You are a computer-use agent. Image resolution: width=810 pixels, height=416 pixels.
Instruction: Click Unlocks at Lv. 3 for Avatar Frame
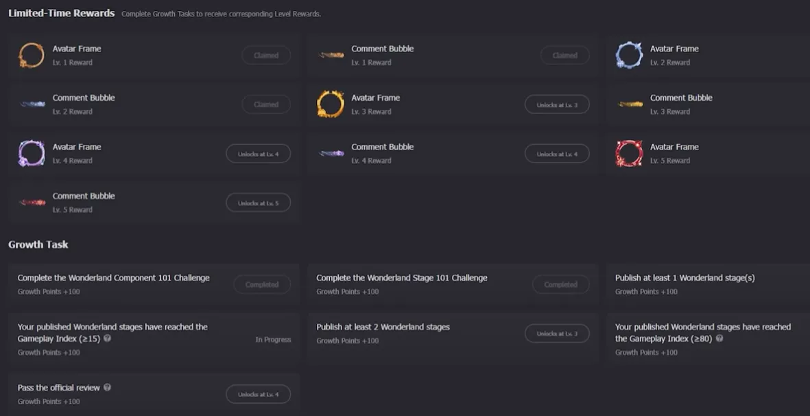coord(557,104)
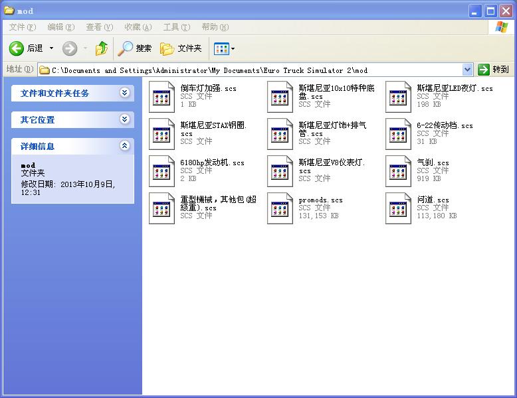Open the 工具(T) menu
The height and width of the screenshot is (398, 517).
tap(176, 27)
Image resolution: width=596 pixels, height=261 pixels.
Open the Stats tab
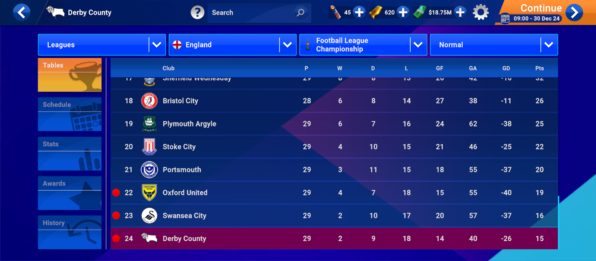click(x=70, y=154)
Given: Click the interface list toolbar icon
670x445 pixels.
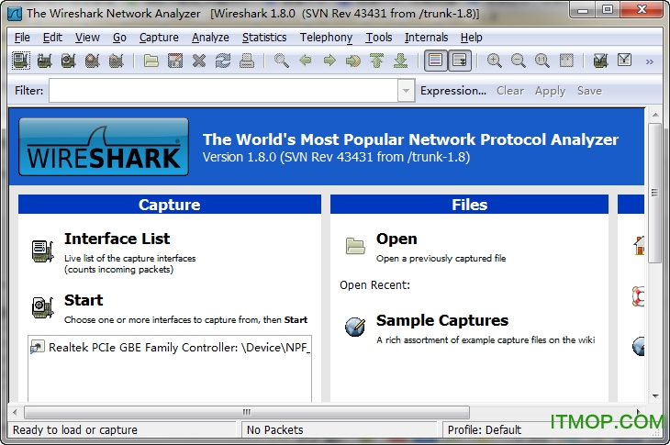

### Task to carry out
Wherever a picture appears in the records, omit it, and transcribe everything else exactly.

### Completed exercise
You are a computer-use agent. Image resolution: width=810 pixels, height=416 pixels.
Instruction: Click Unlocks at Lv. 3 for Avatar Frame
coord(557,104)
Open the 工具(T) menu
The height and width of the screenshot is (398, 517).
tap(176, 27)
Image resolution: width=596 pixels, height=261 pixels.
Open the Stats tab
click(x=70, y=154)
Given: Click the interface list toolbar icon
670x445 pixels.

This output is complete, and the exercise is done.